- [Assigned task] Across the records below, how many lines include the string "Toggle"? Respond with the number only.

- [Supplied material]
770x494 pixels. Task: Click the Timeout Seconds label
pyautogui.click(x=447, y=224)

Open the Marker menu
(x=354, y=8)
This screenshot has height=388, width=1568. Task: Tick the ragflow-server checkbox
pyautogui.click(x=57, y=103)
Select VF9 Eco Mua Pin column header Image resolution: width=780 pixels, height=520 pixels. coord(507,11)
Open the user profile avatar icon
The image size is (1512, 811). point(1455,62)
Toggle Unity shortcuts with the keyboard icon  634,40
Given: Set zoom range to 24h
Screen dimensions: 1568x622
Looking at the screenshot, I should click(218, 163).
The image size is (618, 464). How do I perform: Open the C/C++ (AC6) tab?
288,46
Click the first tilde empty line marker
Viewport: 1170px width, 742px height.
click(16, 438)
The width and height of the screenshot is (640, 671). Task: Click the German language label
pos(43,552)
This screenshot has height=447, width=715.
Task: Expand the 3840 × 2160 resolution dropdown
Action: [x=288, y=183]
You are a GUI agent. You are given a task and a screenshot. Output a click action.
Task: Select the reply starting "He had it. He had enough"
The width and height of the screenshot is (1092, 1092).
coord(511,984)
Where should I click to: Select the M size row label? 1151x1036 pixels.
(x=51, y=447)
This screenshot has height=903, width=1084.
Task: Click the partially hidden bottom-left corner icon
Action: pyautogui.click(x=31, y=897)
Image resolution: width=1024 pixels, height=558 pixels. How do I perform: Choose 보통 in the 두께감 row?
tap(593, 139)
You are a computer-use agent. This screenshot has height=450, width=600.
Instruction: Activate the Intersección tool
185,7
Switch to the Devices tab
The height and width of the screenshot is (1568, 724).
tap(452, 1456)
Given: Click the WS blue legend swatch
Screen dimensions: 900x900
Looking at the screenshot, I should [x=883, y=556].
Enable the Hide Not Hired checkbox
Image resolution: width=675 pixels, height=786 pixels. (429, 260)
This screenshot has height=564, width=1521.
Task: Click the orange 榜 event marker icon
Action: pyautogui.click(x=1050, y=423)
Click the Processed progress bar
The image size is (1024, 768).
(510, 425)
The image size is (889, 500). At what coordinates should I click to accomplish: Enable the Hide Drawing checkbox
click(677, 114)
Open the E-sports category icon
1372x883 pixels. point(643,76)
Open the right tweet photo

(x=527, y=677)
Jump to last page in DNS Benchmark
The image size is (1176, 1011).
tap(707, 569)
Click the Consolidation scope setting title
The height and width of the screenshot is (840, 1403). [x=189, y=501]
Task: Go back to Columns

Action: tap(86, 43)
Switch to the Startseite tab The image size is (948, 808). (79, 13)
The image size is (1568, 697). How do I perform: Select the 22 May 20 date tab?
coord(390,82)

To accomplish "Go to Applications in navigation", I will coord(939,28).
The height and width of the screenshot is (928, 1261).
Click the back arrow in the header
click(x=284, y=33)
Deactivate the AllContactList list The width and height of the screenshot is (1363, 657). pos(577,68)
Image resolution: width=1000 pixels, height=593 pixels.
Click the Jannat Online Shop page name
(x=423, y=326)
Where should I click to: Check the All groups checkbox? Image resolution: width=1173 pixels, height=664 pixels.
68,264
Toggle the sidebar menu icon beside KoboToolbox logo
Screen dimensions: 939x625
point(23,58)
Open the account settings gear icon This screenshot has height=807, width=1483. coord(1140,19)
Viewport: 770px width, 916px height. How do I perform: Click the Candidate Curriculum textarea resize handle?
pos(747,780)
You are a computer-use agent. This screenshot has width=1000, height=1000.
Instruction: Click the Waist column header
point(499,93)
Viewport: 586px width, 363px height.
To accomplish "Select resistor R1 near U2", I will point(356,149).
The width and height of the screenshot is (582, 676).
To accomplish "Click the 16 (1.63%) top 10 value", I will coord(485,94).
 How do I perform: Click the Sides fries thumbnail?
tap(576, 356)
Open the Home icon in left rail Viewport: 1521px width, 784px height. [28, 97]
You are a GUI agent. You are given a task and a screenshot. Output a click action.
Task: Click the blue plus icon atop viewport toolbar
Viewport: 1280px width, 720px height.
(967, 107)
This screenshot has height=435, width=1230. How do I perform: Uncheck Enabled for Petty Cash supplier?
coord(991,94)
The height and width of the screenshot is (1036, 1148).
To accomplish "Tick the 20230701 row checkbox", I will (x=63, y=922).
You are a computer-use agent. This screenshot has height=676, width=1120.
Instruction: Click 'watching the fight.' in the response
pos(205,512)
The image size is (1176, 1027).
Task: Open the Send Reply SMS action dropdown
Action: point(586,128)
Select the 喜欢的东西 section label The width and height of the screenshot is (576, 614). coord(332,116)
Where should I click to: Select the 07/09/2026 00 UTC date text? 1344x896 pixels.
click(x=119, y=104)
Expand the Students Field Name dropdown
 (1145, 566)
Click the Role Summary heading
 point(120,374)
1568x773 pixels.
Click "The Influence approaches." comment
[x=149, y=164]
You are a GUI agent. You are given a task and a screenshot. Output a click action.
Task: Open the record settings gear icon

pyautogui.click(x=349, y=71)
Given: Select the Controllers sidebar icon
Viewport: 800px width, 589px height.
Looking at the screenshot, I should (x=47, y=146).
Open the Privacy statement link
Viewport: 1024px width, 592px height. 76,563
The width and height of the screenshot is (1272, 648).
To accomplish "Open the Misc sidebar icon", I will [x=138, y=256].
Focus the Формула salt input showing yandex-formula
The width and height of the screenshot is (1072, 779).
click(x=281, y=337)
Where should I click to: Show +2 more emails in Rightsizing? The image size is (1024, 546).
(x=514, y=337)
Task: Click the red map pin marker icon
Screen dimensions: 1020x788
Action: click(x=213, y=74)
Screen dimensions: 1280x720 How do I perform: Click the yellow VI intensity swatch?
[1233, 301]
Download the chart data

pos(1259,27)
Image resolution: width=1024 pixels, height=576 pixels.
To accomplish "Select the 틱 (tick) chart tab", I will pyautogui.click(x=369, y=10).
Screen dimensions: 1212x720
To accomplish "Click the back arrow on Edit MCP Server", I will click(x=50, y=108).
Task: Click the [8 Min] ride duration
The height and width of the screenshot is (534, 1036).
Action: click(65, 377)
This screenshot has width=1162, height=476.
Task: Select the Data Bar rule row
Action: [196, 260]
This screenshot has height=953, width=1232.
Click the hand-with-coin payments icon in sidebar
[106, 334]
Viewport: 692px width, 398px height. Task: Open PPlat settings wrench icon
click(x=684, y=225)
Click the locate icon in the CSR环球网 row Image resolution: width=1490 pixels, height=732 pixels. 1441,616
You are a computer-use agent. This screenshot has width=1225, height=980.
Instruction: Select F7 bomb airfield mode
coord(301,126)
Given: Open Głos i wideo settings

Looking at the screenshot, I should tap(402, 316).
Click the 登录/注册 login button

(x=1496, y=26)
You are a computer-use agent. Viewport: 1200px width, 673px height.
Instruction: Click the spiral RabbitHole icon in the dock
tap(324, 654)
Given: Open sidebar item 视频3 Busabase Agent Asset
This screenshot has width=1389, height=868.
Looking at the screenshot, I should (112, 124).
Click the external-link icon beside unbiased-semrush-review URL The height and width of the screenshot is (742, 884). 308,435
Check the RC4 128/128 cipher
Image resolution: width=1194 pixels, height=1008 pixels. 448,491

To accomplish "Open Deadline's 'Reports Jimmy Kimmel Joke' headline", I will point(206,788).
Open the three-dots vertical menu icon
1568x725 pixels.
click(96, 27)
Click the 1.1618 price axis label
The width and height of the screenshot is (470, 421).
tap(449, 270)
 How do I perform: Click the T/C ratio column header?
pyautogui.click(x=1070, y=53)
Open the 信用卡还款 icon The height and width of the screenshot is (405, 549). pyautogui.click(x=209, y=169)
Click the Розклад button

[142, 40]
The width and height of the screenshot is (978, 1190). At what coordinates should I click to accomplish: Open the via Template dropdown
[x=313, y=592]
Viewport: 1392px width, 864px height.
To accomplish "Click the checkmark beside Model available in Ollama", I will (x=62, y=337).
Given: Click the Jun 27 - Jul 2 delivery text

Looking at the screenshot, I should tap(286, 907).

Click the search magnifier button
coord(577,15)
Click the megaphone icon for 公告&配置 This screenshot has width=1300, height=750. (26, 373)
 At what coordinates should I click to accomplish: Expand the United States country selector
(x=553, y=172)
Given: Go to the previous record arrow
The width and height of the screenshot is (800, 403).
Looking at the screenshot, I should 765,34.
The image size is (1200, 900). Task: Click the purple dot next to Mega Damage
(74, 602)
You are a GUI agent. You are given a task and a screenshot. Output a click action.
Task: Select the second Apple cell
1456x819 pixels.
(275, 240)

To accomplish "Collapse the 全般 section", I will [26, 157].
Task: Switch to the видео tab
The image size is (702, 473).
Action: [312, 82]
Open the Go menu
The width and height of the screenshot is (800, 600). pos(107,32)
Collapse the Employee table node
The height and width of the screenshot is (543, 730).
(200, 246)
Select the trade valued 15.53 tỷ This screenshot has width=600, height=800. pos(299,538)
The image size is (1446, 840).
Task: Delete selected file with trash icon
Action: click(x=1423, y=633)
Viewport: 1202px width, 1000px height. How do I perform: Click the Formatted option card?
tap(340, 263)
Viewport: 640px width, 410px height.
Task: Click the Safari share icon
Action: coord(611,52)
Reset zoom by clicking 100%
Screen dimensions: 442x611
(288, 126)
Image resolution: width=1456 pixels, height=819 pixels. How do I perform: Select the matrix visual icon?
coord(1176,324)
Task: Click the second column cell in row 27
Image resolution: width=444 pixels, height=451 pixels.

- [Exercise response] 2